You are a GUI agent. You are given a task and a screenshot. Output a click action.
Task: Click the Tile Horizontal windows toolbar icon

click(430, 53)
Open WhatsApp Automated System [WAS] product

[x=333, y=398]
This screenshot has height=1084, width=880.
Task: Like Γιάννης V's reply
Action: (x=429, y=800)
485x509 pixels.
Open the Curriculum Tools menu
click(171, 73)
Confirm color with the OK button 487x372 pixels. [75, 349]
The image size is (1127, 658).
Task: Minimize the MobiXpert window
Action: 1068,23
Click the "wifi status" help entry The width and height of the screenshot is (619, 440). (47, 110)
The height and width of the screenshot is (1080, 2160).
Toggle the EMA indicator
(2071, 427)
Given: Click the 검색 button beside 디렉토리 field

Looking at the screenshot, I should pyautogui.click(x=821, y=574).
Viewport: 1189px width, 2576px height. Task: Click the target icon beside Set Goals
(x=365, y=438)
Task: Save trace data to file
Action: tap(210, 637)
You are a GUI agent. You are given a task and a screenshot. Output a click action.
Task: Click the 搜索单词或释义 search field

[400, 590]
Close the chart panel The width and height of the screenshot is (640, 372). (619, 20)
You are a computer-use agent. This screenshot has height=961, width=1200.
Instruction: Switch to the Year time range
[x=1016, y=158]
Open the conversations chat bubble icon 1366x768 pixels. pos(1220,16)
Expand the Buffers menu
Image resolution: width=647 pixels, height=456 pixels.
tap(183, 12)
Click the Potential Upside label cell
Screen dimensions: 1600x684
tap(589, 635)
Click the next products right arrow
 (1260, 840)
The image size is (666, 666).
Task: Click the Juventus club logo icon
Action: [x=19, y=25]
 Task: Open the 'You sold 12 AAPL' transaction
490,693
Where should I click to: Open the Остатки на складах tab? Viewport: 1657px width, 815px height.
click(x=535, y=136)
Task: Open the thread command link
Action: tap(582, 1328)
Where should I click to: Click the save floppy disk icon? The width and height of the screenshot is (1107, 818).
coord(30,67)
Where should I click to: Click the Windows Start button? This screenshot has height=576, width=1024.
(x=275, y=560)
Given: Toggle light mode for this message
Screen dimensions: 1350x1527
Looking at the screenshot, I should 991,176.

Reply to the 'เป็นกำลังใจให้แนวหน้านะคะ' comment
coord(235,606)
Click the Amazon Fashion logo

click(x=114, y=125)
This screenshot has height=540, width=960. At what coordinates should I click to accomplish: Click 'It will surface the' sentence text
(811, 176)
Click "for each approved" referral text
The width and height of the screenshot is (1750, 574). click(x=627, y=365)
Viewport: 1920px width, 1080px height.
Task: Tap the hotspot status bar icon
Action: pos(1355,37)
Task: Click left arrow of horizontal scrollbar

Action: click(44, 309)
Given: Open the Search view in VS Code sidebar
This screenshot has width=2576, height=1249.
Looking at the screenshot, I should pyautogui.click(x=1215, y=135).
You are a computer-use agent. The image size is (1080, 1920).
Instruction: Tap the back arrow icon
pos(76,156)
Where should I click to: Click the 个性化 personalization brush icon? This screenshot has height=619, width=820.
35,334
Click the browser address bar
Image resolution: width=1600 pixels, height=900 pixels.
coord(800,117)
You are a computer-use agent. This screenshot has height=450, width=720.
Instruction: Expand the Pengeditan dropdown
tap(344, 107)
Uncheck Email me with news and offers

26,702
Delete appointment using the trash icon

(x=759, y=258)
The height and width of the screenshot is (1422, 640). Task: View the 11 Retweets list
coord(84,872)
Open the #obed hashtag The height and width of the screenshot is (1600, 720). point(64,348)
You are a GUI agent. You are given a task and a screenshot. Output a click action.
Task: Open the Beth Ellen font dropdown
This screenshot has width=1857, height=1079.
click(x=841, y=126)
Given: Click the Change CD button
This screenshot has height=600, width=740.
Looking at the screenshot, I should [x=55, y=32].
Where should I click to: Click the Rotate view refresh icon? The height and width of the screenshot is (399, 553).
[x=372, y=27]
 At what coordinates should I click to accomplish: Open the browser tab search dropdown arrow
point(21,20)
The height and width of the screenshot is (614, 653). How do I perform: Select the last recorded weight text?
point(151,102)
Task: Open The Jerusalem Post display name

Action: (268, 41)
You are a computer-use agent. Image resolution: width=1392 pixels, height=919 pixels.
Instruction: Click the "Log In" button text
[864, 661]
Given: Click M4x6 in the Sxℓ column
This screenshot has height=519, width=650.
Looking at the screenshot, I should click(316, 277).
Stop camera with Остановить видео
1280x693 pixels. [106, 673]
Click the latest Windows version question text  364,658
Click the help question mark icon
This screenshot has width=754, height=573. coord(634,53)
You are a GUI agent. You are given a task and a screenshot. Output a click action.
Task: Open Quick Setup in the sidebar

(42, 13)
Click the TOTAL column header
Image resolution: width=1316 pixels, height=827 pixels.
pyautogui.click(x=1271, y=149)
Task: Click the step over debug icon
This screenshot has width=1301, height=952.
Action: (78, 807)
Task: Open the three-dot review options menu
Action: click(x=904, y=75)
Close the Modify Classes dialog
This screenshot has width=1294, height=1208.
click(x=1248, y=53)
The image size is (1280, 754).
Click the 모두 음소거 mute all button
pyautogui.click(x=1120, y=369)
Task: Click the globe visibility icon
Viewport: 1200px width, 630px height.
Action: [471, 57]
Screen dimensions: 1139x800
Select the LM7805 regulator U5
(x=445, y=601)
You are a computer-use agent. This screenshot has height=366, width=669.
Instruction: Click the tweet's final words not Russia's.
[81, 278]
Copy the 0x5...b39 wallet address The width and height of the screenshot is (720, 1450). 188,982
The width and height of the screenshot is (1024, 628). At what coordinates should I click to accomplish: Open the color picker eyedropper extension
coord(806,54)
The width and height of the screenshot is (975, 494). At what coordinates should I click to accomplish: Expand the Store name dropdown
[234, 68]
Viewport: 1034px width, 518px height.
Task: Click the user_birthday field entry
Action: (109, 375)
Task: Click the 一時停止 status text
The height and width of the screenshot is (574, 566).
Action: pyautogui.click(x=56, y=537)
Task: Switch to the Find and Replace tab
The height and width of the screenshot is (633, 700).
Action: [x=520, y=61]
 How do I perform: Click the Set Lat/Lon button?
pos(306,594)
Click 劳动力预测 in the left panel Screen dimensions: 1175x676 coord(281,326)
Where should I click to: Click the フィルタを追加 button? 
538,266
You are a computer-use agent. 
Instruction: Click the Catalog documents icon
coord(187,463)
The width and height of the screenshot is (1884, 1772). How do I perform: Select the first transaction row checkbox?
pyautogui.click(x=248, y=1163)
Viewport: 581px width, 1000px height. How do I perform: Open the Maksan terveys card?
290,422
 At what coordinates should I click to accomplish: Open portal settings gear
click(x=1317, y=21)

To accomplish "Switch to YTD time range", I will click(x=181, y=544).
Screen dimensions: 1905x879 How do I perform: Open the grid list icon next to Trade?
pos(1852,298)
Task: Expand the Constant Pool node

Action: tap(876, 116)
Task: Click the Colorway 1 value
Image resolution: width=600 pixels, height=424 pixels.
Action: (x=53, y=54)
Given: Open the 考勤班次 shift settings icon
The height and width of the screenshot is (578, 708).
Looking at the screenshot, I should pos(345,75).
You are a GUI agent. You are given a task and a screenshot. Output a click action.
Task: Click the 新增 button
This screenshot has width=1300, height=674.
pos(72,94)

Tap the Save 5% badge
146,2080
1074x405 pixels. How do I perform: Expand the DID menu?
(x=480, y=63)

Exercise objective:
Copy out only the lines of the records above from the one with "Where should I click to: Open" through the one with "has height=450, width=720.", exactly as they stand, both included.

Exercise answer:
Where should I click to: Open the Остатки на складах tab? Viewport: 1657px width, 815px height.
click(x=535, y=136)
Task: Open the thread command link
Action: tap(582, 1328)
Where should I click to: Click the save floppy disk icon? The width and height of the screenshot is (1107, 818).
coord(30,67)
Where should I click to: Click the Windows Start button? This screenshot has height=576, width=1024.
(x=275, y=560)
Given: Toggle light mode for this message
Screen dimensions: 1350x1527
Looking at the screenshot, I should 991,176.

Reply to the 'เป็นกำลังใจให้แนวหน้านะคะ' comment
coord(235,606)
Click the Amazon Fashion logo

click(x=114, y=125)
This screenshot has height=540, width=960. At what coordinates should I click to accomplish: Click 'It will surface the' sentence text
(811, 176)
Click "for each approved" referral text
The width and height of the screenshot is (1750, 574). click(x=627, y=365)
Viewport: 1920px width, 1080px height.
Task: Tap the hotspot status bar icon
Action: pos(1355,37)
Task: Click left arrow of horizontal scrollbar

Action: click(44, 309)
Given: Open the Search view in VS Code sidebar
This screenshot has width=2576, height=1249.
Looking at the screenshot, I should pyautogui.click(x=1215, y=135).
You are a computer-use agent. The image size is (1080, 1920).
Instruction: Tap the back arrow icon
pos(76,156)
Where should I click to: Click the 个性化 personalization brush icon? This screenshot has height=619, width=820.
35,334
Click the browser address bar
Image resolution: width=1600 pixels, height=900 pixels.
coord(800,117)
You are a computer-use agent. This screenshot has height=450, width=720.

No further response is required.